An Evaluation of Current and Future Costs for Lithium-Ion Batteries for Use in Electrified Vehicle Powertrains

Powertrain electrification is a concept which encompasses hybrid-electric vehicles (HEVs), plug-in hybrid-electric vehicles (PHEVs), and pure electric vehicles (EVs). Such vehicles have received attention recently as a potential solution for reducing the carbon intensity of the transportation sector. The fundamental challenge to the commercial success of electrified vehicles is energy storage. Consensus in the automotive industry is that lithium-ion (Li-ion) batteries are the most likely candidate for overcoming this challenge in the next decade. However, these batteries must meet five categories of goals in order for them to enable the success of electrified vehicles: energy, power, lifetime, safety, and cost.

Of these five goals, cost may be the most uncertain, and perhaps the most critical. This research examines the primary cost drivers for automotive Li-ion batteries at the cell-, module-, and pack-level. It then investigates how these costs may change over the next two decades, and what impact this may have on the cost-competitiveness of electrified vehicles. This is accomplished through the development of a bottom-up cost model that considers the materials cost, manufacturing cost, and other costs such as corporate overhead and research and development that contribute to overall Li-ion battery costs. Two scenarios of how these costs may change are developed: an optimistic case and a pessimistic case. Additionally, the level to which battery costs must decline in order for vehicles of varying levels of powertrain electrification to become economically competitive with their conventional internal combustion engine counterparts is calculated.

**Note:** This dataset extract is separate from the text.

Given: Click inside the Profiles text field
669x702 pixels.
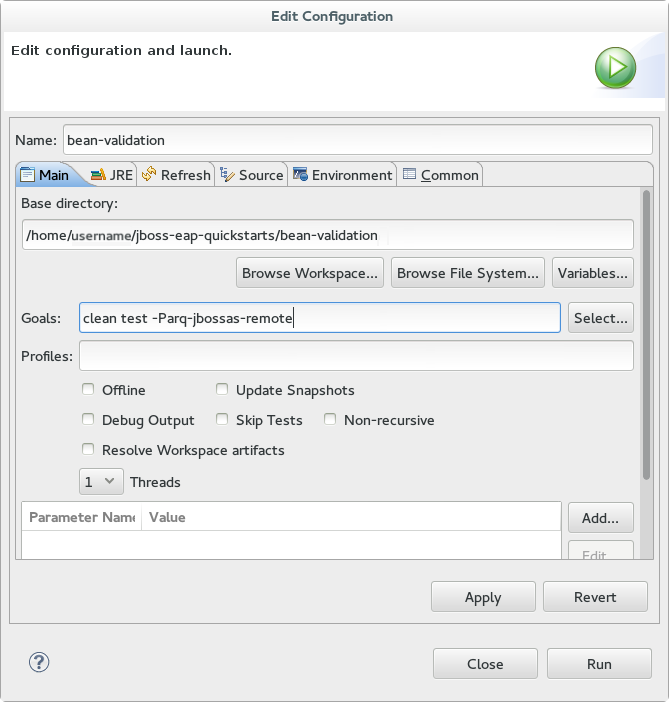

Results indicate that the primary cost drivers for Li-ion batteries at the pack-level are cell-level materials cost and manufacturing yields. Improvements in these areas will be key drivers for reductions in overall battery costs, and may make electrified vehicles cost-competitive with conventional automobiles. However, this cost-competitiveness is highly sensitive to fuel prices. Various policy and market mechanisms can significantly impact the economic viability of electrified vehicles and influence the rate at which they are adopted.